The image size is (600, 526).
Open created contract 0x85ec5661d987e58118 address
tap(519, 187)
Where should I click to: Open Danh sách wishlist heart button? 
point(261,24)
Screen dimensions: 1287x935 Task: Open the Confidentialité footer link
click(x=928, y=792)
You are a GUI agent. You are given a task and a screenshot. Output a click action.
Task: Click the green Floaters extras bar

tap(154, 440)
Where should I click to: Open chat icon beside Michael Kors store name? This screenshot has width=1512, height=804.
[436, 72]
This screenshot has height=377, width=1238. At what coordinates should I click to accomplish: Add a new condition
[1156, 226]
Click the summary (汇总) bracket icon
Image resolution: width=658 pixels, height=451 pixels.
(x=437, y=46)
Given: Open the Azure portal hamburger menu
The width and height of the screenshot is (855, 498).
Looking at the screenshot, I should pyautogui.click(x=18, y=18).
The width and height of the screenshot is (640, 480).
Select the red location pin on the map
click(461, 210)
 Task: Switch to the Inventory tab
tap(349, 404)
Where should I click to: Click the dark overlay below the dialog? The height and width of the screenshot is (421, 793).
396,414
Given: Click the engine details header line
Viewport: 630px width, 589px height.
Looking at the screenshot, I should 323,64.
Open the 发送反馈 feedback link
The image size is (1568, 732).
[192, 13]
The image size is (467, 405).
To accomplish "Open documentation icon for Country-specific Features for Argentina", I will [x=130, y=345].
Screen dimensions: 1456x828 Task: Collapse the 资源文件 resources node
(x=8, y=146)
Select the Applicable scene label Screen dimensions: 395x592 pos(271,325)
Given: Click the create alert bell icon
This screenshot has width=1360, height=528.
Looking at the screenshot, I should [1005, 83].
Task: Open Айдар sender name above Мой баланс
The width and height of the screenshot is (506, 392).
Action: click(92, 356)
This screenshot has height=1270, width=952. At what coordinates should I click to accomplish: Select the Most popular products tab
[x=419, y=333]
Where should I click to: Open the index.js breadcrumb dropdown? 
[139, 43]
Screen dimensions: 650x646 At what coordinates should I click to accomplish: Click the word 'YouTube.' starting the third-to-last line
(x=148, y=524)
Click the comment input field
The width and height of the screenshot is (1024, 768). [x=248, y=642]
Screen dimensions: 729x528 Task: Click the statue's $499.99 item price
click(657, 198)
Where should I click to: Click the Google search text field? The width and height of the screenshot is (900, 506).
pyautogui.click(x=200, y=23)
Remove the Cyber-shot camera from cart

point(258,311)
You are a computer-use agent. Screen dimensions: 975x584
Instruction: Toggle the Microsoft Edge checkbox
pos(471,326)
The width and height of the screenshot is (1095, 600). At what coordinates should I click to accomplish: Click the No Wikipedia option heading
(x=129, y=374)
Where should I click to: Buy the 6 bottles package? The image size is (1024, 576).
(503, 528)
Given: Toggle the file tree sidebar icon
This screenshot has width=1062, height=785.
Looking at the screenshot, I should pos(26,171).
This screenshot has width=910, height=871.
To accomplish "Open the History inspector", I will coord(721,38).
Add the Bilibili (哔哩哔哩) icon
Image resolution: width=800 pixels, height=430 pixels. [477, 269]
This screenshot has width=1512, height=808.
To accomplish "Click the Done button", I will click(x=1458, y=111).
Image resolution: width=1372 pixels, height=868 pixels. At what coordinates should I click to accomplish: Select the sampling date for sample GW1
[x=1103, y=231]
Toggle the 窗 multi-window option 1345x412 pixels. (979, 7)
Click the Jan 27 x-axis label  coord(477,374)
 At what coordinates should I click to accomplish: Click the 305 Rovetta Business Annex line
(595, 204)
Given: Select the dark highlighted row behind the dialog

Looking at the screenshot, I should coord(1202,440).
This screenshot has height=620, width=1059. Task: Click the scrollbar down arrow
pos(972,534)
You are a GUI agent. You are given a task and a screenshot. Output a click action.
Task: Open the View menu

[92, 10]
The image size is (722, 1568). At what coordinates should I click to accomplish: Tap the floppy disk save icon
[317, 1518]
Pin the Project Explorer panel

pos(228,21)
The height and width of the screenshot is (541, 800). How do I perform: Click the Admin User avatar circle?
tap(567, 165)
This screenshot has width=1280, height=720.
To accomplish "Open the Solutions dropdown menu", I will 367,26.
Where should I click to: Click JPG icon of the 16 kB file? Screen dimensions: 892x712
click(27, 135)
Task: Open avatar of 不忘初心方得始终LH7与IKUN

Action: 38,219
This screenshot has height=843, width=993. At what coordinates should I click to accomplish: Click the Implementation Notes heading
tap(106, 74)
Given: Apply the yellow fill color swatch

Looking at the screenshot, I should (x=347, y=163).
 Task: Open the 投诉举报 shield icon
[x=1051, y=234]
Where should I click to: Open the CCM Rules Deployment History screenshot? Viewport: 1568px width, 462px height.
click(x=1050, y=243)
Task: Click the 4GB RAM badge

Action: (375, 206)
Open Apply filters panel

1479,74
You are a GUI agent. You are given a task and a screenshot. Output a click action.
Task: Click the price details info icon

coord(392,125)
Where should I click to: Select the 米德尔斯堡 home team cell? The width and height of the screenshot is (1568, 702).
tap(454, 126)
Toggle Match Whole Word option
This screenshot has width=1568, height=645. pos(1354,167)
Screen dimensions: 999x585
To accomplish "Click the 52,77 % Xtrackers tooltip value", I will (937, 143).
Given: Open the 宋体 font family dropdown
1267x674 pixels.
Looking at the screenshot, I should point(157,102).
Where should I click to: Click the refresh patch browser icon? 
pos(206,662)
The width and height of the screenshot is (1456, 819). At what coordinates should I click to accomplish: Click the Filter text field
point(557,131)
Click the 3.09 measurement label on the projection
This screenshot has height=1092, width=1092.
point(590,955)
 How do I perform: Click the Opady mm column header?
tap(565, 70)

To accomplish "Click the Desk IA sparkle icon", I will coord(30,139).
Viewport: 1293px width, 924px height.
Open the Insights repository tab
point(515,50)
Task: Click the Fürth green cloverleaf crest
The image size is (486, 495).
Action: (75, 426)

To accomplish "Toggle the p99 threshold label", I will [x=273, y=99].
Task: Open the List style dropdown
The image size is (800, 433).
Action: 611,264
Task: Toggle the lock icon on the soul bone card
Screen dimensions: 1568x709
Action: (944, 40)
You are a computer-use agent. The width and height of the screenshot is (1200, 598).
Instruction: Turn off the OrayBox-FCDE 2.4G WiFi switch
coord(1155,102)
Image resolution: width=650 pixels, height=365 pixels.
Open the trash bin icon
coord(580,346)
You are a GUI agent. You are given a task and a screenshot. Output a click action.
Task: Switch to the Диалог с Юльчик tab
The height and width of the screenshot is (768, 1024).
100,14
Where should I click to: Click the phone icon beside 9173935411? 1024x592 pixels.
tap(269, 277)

ACTIVITY
The records above must be written out again exactly.

ANSWER TO THIS TASK
The image size is (600, 526).
Open created contract 0x85ec5661d987e58118 address
tap(519, 187)
Where should I click to: Open Danh sách wishlist heart button? 
point(261,24)
Screen dimensions: 1287x935 Task: Open the Confidentialité footer link
click(x=928, y=792)
You are a GUI agent. You are given a task and a screenshot. Output a click action.
Task: Click the green Floaters extras bar

tap(154, 440)
Where should I click to: Open chat icon beside Michael Kors store name? This screenshot has width=1512, height=804.
[436, 72]
This screenshot has height=377, width=1238. At what coordinates should I click to accomplish: Add a new condition
[1156, 226]
Click the summary (汇总) bracket icon
Image resolution: width=658 pixels, height=451 pixels.
(x=437, y=46)
Given: Open the Azure portal hamburger menu
The width and height of the screenshot is (855, 498).
Looking at the screenshot, I should pyautogui.click(x=18, y=18).
The width and height of the screenshot is (640, 480).
Select the red location pin on the map
click(461, 210)
 Task: Switch to the Inventory tab
tap(349, 404)
Where should I click to: Click the dark overlay below the dialog? The height and width of the screenshot is (421, 793).
396,414
Given: Click the engine details header line
Viewport: 630px width, 589px height.
Looking at the screenshot, I should 323,64.
Open the 发送反馈 feedback link
The image size is (1568, 732).
[192, 13]
The image size is (467, 405).
To accomplish "Open documentation icon for Country-specific Features for Argentina", I will [x=130, y=345].
Screen dimensions: 1456x828 Task: Collapse the 资源文件 resources node
(x=8, y=146)
Select the Applicable scene label Screen dimensions: 395x592 pos(271,325)
Given: Click the create alert bell icon
This screenshot has width=1360, height=528.
Looking at the screenshot, I should [1005, 83].
Task: Open Айдар sender name above Мой баланс
The width and height of the screenshot is (506, 392).
Action: click(92, 356)
This screenshot has height=1270, width=952. At what coordinates should I click to accomplish: Select the Most popular products tab
[x=419, y=333]
Where should I click to: Open the index.js breadcrumb dropdown? 
[139, 43]
Screen dimensions: 650x646 At what coordinates should I click to accomplish: Click the word 'YouTube.' starting the third-to-last line
(x=148, y=524)
Click the comment input field
The width and height of the screenshot is (1024, 768). [x=248, y=642]
Screen dimensions: 729x528 Task: Click the statue's $499.99 item price
click(657, 198)
Where should I click to: Click the Google search text field? The width and height of the screenshot is (900, 506).
pyautogui.click(x=200, y=23)
Remove the Cyber-shot camera from cart

point(258,311)
You are a computer-use agent. Screen dimensions: 975x584
Instruction: Toggle the Microsoft Edge checkbox
pos(471,326)
The width and height of the screenshot is (1095, 600). At what coordinates should I click to accomplish: Click the No Wikipedia option heading
(x=129, y=374)
Where should I click to: Buy the 6 bottles package? The image size is (1024, 576).
(503, 528)
Given: Toggle the file tree sidebar icon
This screenshot has width=1062, height=785.
Looking at the screenshot, I should pos(26,171).
This screenshot has width=910, height=871.
To accomplish "Open the History inspector", I will coord(721,38).
Add the Bilibili (哔哩哔哩) icon
Image resolution: width=800 pixels, height=430 pixels. [477, 269]
This screenshot has width=1512, height=808.
To accomplish "Click the Done button", I will click(x=1458, y=111).
Image resolution: width=1372 pixels, height=868 pixels. At what coordinates should I click to accomplish: Select the sampling date for sample GW1
[x=1103, y=231]
Toggle the 窗 multi-window option 1345x412 pixels. (979, 7)
Click the Jan 27 x-axis label  coord(477,374)
 At what coordinates should I click to accomplish: Click the 305 Rovetta Business Annex line
(595, 204)
Given: Select the dark highlighted row behind the dialog

Looking at the screenshot, I should coord(1202,440).
This screenshot has height=620, width=1059. Task: Click the scrollbar down arrow
pos(972,534)
You are a GUI agent. You are given a task and a screenshot. Output a click action.
Task: Open the View menu

[92, 10]
The image size is (722, 1568). At what coordinates should I click to accomplish: Tap the floppy disk save icon
[317, 1518]
Pin the Project Explorer panel

pos(228,21)
The height and width of the screenshot is (541, 800). How do I perform: Click the Admin User avatar circle?
tap(567, 165)
This screenshot has width=1280, height=720.
To accomplish "Open the Solutions dropdown menu", I will 367,26.
Where should I click to: Click JPG icon of the 16 kB file? Screen dimensions: 892x712
click(27, 135)
Task: Open avatar of 不忘初心方得始终LH7与IKUN

Action: 38,219
This screenshot has height=843, width=993. At what coordinates should I click to accomplish: Click the Implementation Notes heading
tap(106, 74)
Given: Apply the yellow fill color swatch

Looking at the screenshot, I should (x=347, y=163).
 Task: Open the 投诉举报 shield icon
[x=1051, y=234]
Where should I click to: Open the CCM Rules Deployment History screenshot? Viewport: 1568px width, 462px height.
click(x=1050, y=243)
Task: Click the 4GB RAM badge

Action: (375, 206)
Open Apply filters panel

1479,74
You are a GUI agent. You are given a task and a screenshot. Output a click action.
Task: Click the price details info icon

coord(392,125)
Where should I click to: Select the 米德尔斯堡 home team cell? The width and height of the screenshot is (1568, 702).
tap(454, 126)
Toggle Match Whole Word option
This screenshot has width=1568, height=645. pos(1354,167)
Screen dimensions: 999x585
To accomplish "Click the 52,77 % Xtrackers tooltip value", I will (937, 143).
Given: Open the 宋体 font family dropdown
1267x674 pixels.
Looking at the screenshot, I should point(157,102).
Where should I click to: Click the refresh patch browser icon? 
pos(206,662)
The width and height of the screenshot is (1456, 819). At what coordinates should I click to accomplish: Click the Filter text field
point(557,131)
Click the 3.09 measurement label on the projection
This screenshot has height=1092, width=1092.
point(590,955)
 How do I perform: Click the Opady mm column header?
tap(565, 70)

To accomplish "Click the Desk IA sparkle icon", I will coord(30,139).
Viewport: 1293px width, 924px height.
Open the Insights repository tab
point(515,50)
Task: Click the Fürth green cloverleaf crest
The image size is (486, 495).
Action: (75, 426)

To accomplish "Toggle the p99 threshold label", I will [x=273, y=99].
Task: Open the List style dropdown
The image size is (800, 433).
Action: 611,264
Task: Toggle the lock icon on the soul bone card
Screen dimensions: 1568x709
Action: (944, 40)
You are a computer-use agent. The width and height of the screenshot is (1200, 598).
Instruction: Turn off the OrayBox-FCDE 2.4G WiFi switch
coord(1155,102)
Image resolution: width=650 pixels, height=365 pixels.
Open the trash bin icon
coord(580,346)
You are a GUI agent. You are given a task and a screenshot. Output a click action.
Task: Switch to the Диалог с Юльчик tab
The height and width of the screenshot is (768, 1024).
100,14
Where should I click to: Click the phone icon beside 9173935411? 1024x592 pixels.
tap(269, 277)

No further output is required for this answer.